> _REQUIREMENTS_
Please rewrite the items below, swapping "Viewport" for "Display" everywhere it appears and leaving everything else unchanged.

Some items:

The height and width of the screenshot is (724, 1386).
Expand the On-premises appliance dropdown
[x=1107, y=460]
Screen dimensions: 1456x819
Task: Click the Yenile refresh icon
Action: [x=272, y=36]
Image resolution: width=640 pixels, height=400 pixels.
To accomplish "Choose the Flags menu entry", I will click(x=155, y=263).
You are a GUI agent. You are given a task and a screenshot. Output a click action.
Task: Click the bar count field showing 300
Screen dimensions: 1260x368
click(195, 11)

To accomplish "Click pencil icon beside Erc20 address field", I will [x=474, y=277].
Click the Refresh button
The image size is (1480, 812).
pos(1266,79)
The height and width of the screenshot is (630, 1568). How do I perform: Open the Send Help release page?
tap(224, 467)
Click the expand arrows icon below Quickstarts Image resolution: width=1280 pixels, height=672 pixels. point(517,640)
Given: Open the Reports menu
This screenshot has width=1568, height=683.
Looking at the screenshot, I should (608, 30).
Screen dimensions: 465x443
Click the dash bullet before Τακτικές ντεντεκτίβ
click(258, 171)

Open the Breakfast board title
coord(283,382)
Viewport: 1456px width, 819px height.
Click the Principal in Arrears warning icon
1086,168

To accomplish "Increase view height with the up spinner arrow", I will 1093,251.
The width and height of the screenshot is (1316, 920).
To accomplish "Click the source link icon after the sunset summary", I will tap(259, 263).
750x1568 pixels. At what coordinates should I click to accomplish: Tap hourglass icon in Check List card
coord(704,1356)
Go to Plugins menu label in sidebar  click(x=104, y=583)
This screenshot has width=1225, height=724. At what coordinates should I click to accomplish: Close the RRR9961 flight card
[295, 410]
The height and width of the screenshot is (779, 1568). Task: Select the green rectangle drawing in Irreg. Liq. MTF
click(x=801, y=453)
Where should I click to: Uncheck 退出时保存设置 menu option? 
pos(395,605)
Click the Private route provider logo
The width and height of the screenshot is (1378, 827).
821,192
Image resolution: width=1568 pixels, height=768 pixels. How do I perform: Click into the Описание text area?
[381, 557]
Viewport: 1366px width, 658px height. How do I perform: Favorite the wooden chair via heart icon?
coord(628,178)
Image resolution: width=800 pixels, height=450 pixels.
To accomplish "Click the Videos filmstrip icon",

> _SOLUTION FOR THIS TASK_
The height and width of the screenshot is (724, 1386).
Expand the On-premises appliance dropdown
[x=1107, y=460]
Screen dimensions: 1456x819
Task: Click the Yenile refresh icon
Action: [x=272, y=36]
Image resolution: width=640 pixels, height=400 pixels.
To accomplish "Choose the Flags menu entry", I will click(x=155, y=263).
You are a GUI agent. You are given a task and a screenshot. Output a click action.
Task: Click the bar count field showing 300
Screen dimensions: 1260x368
click(195, 11)

To accomplish "Click pencil icon beside Erc20 address field", I will [x=474, y=277].
Click the Refresh button
The image size is (1480, 812).
pos(1266,79)
The height and width of the screenshot is (630, 1568). How do I perform: Open the Send Help release page?
tap(224, 467)
Click the expand arrows icon below Quickstarts Image resolution: width=1280 pixels, height=672 pixels. point(517,640)
Given: Open the Reports menu
This screenshot has width=1568, height=683.
Looking at the screenshot, I should (608, 30).
Screen dimensions: 465x443
Click the dash bullet before Τακτικές ντεντεκτίβ
click(258, 171)

Open the Breakfast board title
coord(283,382)
Display: 1456px width, 819px height.
Click the Principal in Arrears warning icon
1086,168

To accomplish "Increase view height with the up spinner arrow", I will 1093,251.
The width and height of the screenshot is (1316, 920).
To accomplish "Click the source link icon after the sunset summary", I will tap(259, 263).
750x1568 pixels. At what coordinates should I click to accomplish: Tap hourglass icon in Check List card
coord(704,1356)
Go to Plugins menu label in sidebar  click(x=104, y=583)
This screenshot has width=1225, height=724. At what coordinates should I click to accomplish: Close the RRR9961 flight card
[295, 410]
The height and width of the screenshot is (779, 1568). Task: Select the green rectangle drawing in Irreg. Liq. MTF
click(x=801, y=453)
Where should I click to: Uncheck 退出时保存设置 menu option? 
pos(395,605)
Click the Private route provider logo
The width and height of the screenshot is (1378, 827).
821,192
Image resolution: width=1568 pixels, height=768 pixels. How do I perform: Click into the Описание text area?
[381, 557]
Display: 1366px width, 658px height. How do I perform: Favorite the wooden chair via heart icon?
coord(628,178)
Image resolution: width=800 pixels, height=450 pixels.
To accomplish "Click the Videos filmstrip icon",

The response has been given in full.